D jamila lowers her eyes and nervously fiddles with the veil covering part of her face. She has bathed, put on her nicest clothes and is heading out to a busy crossroads called the “Old Manor” in Maroua, capital of Cameroon’s far north.
This is where the 16-year-old meets her friends most nights – not for fun but to walk the streets. Since Boko Haram ran them out of their villages, the girls turned to sex work to survive.
“I go look for money to feed myself,” Djamila said in the quiet of a nearby office building, her eyes fixed on the floor. She hesitated before continuing.
“I sleep with men and they give me money.”
Three years ago, she was a happy middle school student in the village of Amchide on the Nigerian border. When the Islamist militants attacked in 2015, she was separated from her parents and fled into the woods.
Now she has joined the ranks of what social workers say are a growing number of child sex workers in Maroua and nearby cities, driven there by violence and offered little support.
“Because of poverty and Boko Haram, girls from 10 to 16 years old are prostituting themselves in the streets of Maroua,” said Ezechiel Marvizia, national coordinator of the Association for the Protection of Children Separated from their Families in Cameroon (APEEFC).
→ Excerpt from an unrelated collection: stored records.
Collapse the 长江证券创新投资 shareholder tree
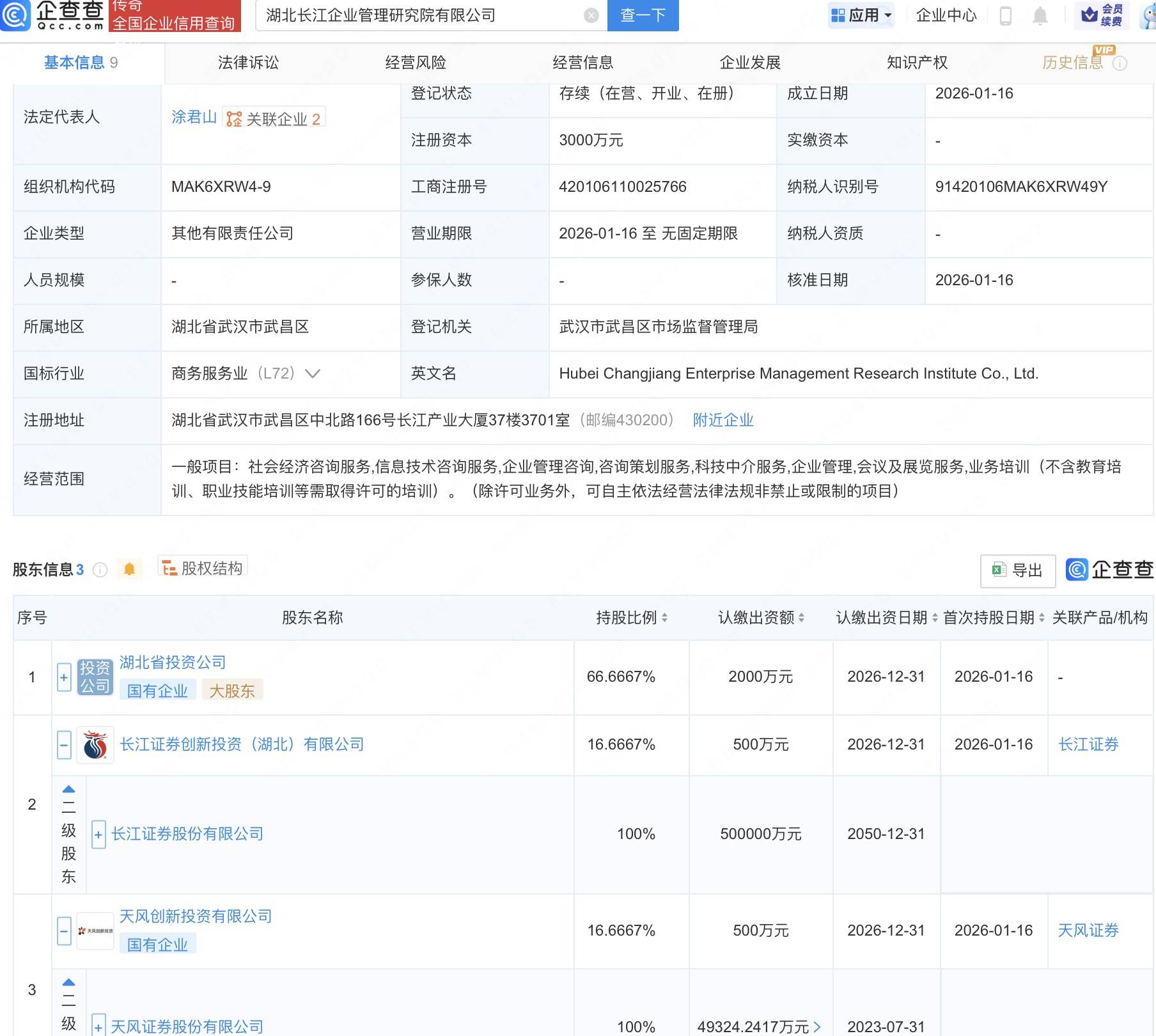The width and height of the screenshot is (1156, 1036). click(x=63, y=744)
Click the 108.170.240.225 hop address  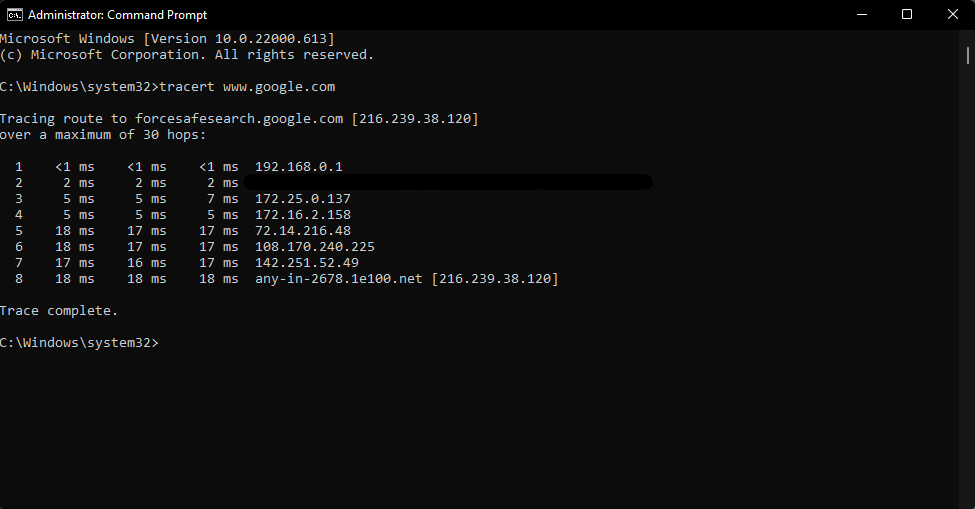point(314,247)
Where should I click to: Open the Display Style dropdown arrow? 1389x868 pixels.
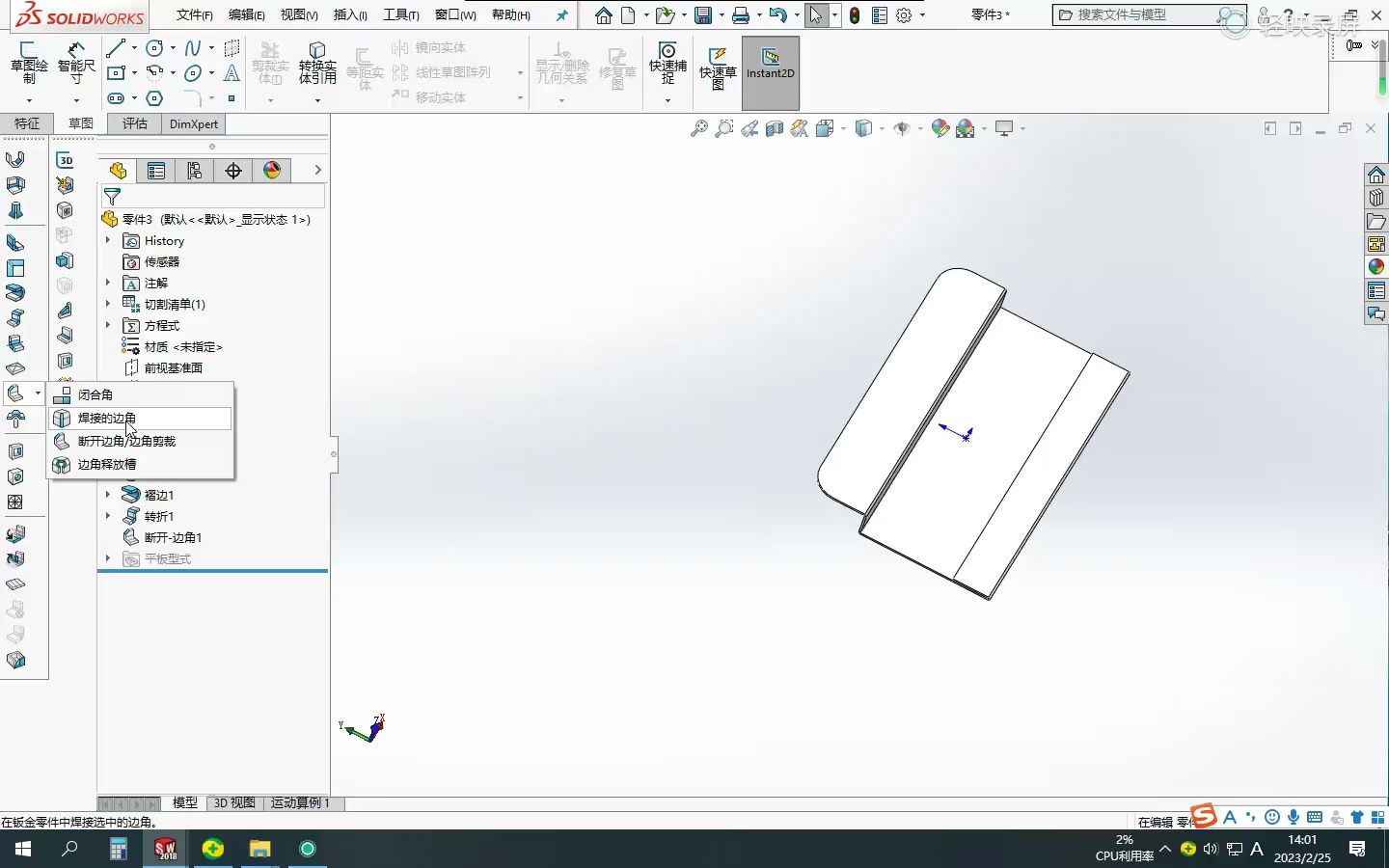(x=880, y=128)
Marvizia estimates there are about 150 underage sex workers in Maroua, and more in towns such as Mora, Mokolo and Kousseri, though there are no official figures.
“It’s difficult (to help) because Boko Haram keeps attacking and young people keep fleeing their villages,” he said.
Djamila and a younger brother walked for days, carrying nothing, after they fled Boko Haram.
“They burned, raped and killed everyone,” said Djamila. “Three years later, I don’t know what happened to my parents.”
She found an aunt in Maroua but was not offered shelter – the family already had too many mouths to feed.
Boko Haram has killed tens of thousands of people during its nine-year insurgency to carve out an Islamic caliphate in the Lake Chad region, expanding from its base in northeast Nigeria.
More than 240,000 people are currently displaced within Cameroon, according to the U.N. migration agency.
The child sex workers in the far north come mostly from this uprooted population who inhabited the border zone frequently targeted by Boko Haram, said Marvizia.
Many were separated from their families, but some girls interviewed by the Thomson Reuters Foundation lived with their parents and were still forced to sell their bodies.
“It’s thanks to this money that we can eat and buy small things,” said Leslie, a shy teenager in Maroua who turned to sex work after fleeing a Nigerian border town with her family. Like the other girls, she earns between 500 and 1,000 CFA francs ($1.80) per client.
Prostitution is illegal in Cameroon and punishable by up to six years in prison or a 20,000 to 500,000 CFA fine. But the girls who fled attacks do not fear arrest.
“Anyway, we’ve seen worse with Boko Haram,” said Hawa, 18.
“These people shattered our lives. What more can we become? I dropped my studies. I am nothing,” she said through tears.
Given the massive needs of Boko Haram victims in the region, child prostitution among the displaced has been “forgotten” by international organisations, said Marvizia of APEEFC.
A handful of small associations are working with the girls, but they said they had little means to help – a problem local authorities recognise.
“The problem is due to the lack of actors and financial means,” said Mahamat Sale, a regional government delegate for the promotion of women and families.
“The demand is great, the structures are insufficient.”
Social workers roam the streets to inform girls about the dangers of prostitution.
“I teach them to believe in the future, to protect themselves against sexually transmitted diseases,” said Adjidja Hassan, member of a regional organisation combating violence against women.
“But to get these young girls off the streets, you have to teach them a job skill, to reintegrate them,” she said, adding her association does not have the funds for this.
In its 16 years of activity, APEEFC has taken 62 girls off the streets and referred them to training centres where they learn sewing and other crafts. But it lacks the means to provide training and do sensitization campaigns, said Marvizia.
“Most often, they don’t use (contraception) because they are ignorant and don’t even know what a condom is,” he said. “Many become pregnant and others catch sexually transmitted diseases.”
Several girls laughed when asked by the Thomson Reuters Foundation if they used protection during sex, without responding to the question.
In the “Old Manor” neighbourhood of Maroua, music gradually rises as the night goes on. Women sell grilled fish and men peddle goods. Young girls come and go aimlessly, watching men sip their beers in multicoloured chairs in bars.